**REQUIRED TASK**.
Please reproduce everything from the start of the records down to the line containing "pos(563,481)", leaving out the pictures.

Item coordinate data
[BEGIN]
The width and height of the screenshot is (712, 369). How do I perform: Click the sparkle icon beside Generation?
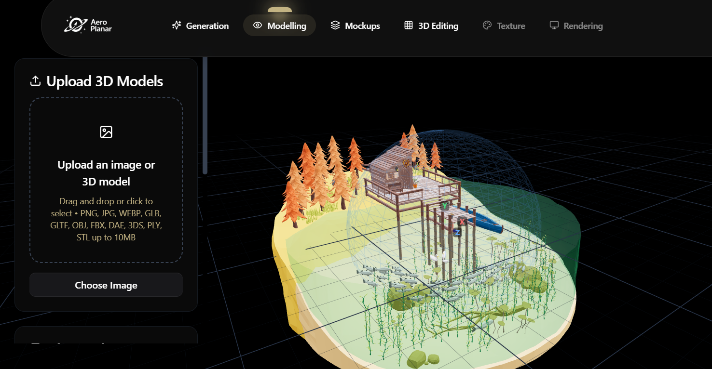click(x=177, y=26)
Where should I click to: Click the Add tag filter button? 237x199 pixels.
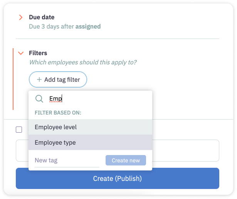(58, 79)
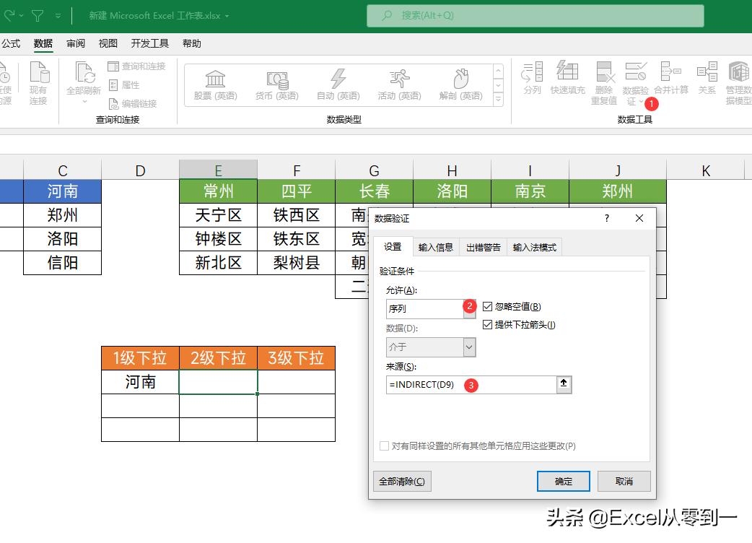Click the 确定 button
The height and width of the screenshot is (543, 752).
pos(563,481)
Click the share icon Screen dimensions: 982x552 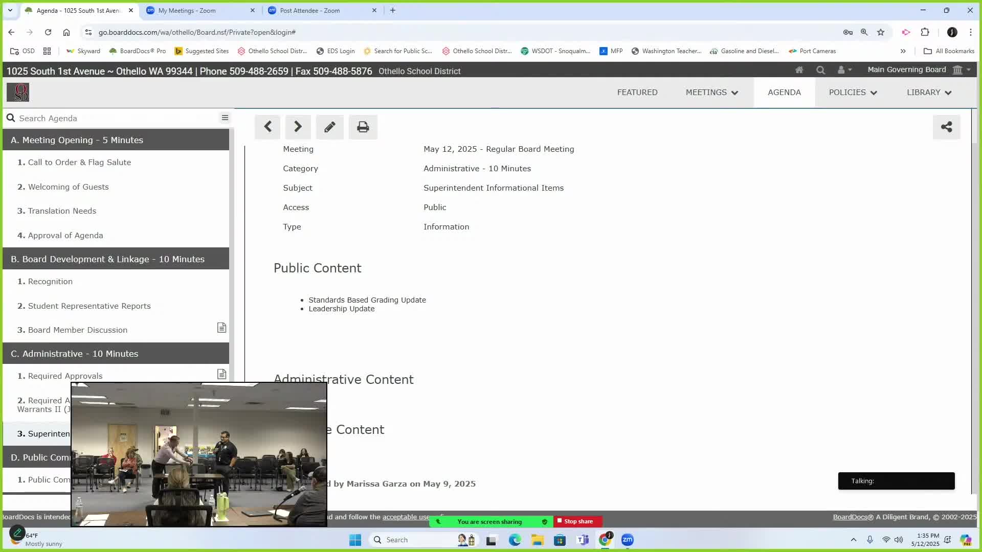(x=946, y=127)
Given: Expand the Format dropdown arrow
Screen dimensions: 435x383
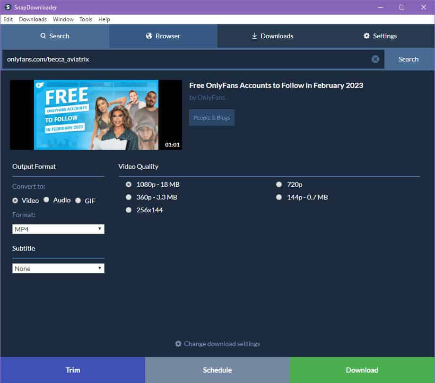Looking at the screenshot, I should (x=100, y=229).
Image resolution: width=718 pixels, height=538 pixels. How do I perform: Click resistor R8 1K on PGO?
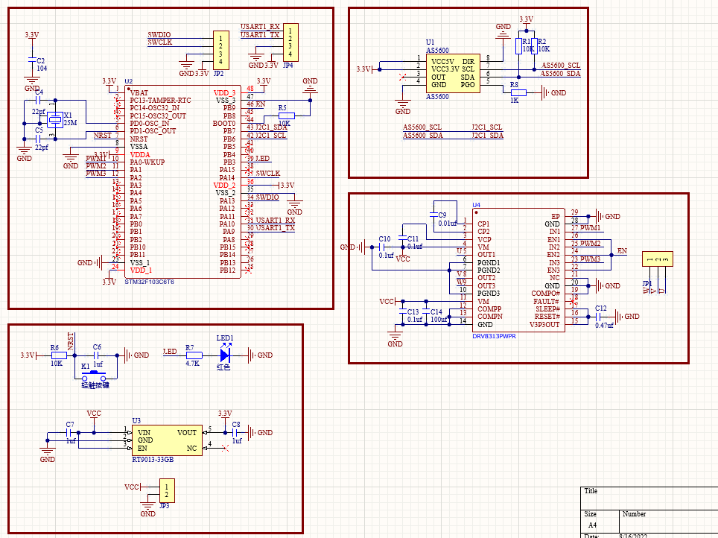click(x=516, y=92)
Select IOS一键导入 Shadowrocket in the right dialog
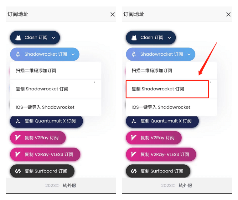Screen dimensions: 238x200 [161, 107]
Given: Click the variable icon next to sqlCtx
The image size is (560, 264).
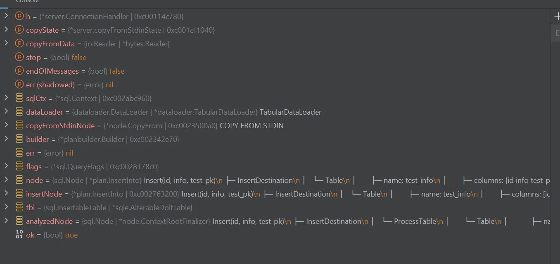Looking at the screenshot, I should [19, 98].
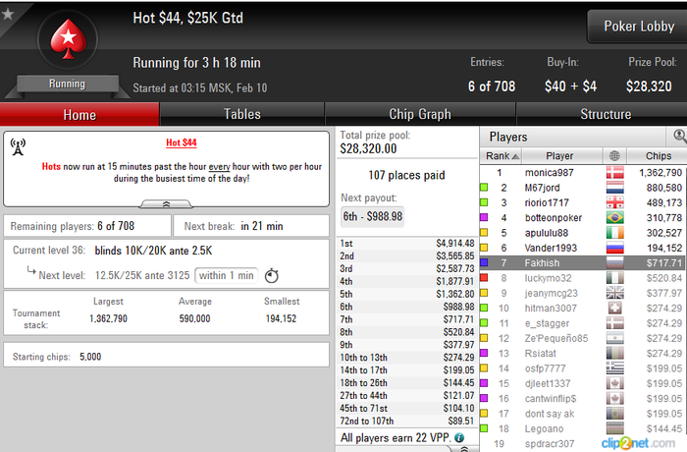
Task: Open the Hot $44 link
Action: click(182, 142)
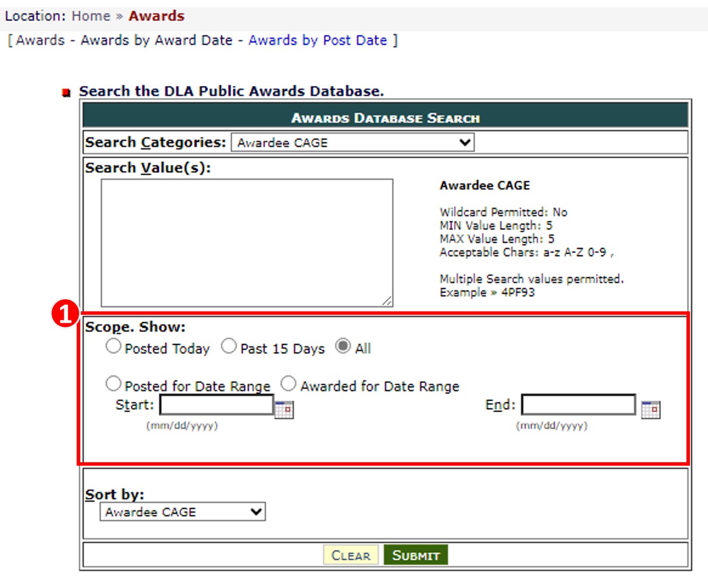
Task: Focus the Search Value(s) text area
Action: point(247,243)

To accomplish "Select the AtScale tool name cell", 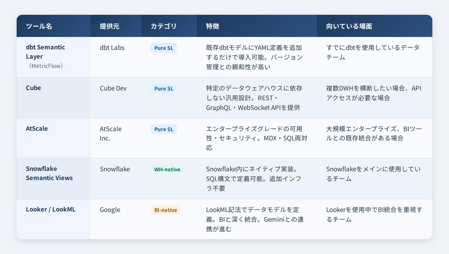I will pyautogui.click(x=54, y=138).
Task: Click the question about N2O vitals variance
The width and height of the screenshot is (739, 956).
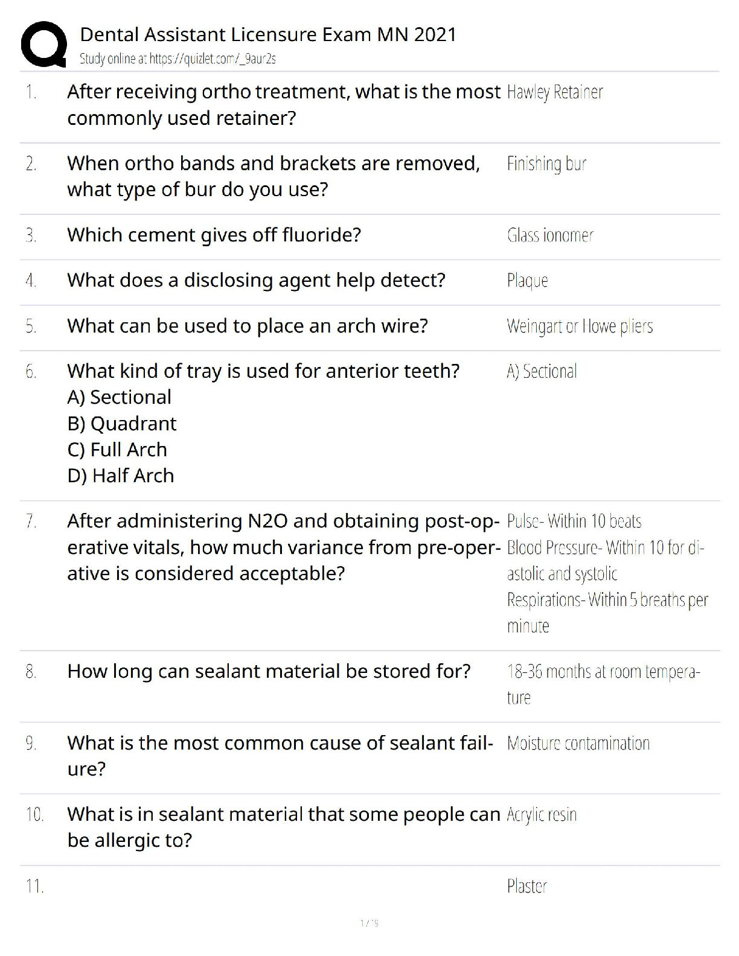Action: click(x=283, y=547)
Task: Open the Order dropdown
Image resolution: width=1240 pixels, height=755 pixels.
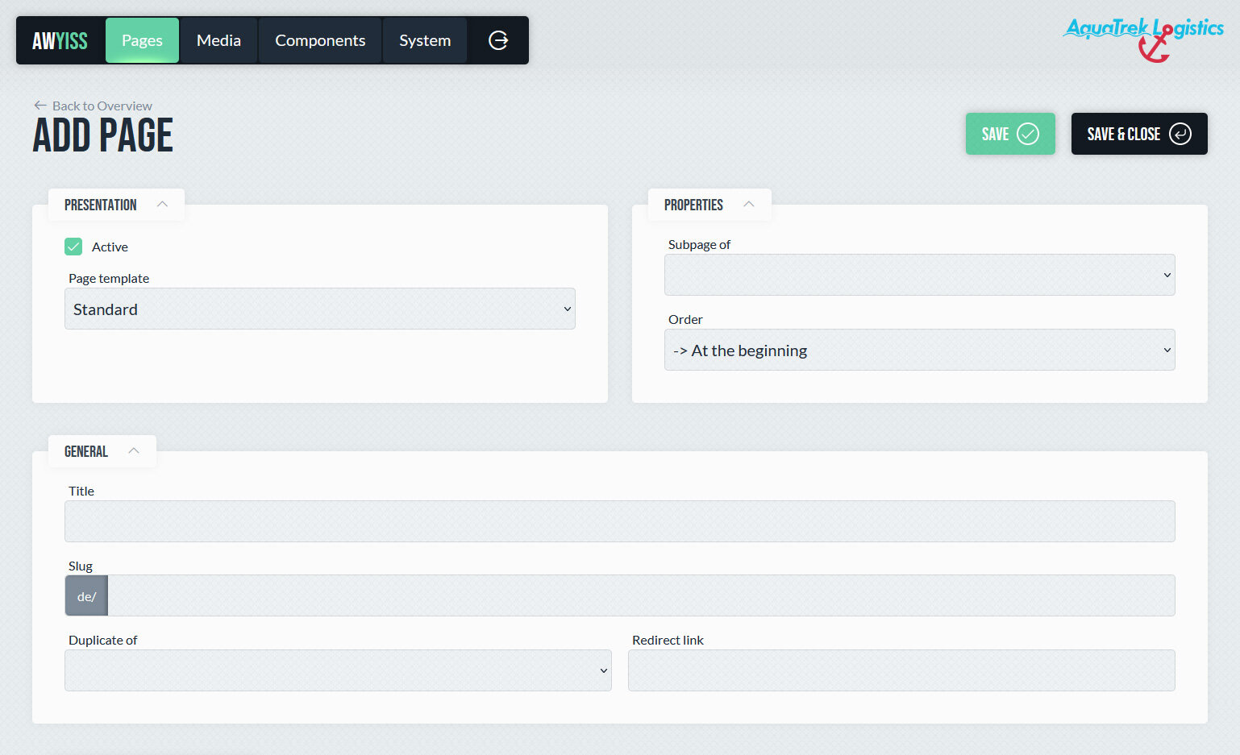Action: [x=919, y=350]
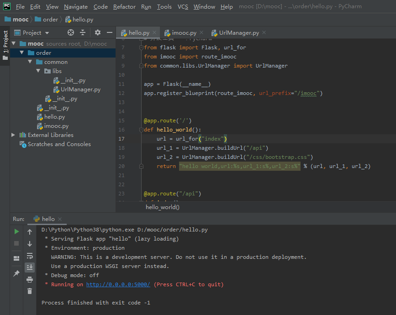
[END]
**IN RESPONSE**.
The width and height of the screenshot is (712, 369). How do I perform: Click the sparkle icon beside Generation?
click(x=177, y=26)
Where should I click to: Click the Add tag filter button? 237x199 pixels.
(58, 79)
Click the 确定 button
The height and width of the screenshot is (543, 752).
pos(563,481)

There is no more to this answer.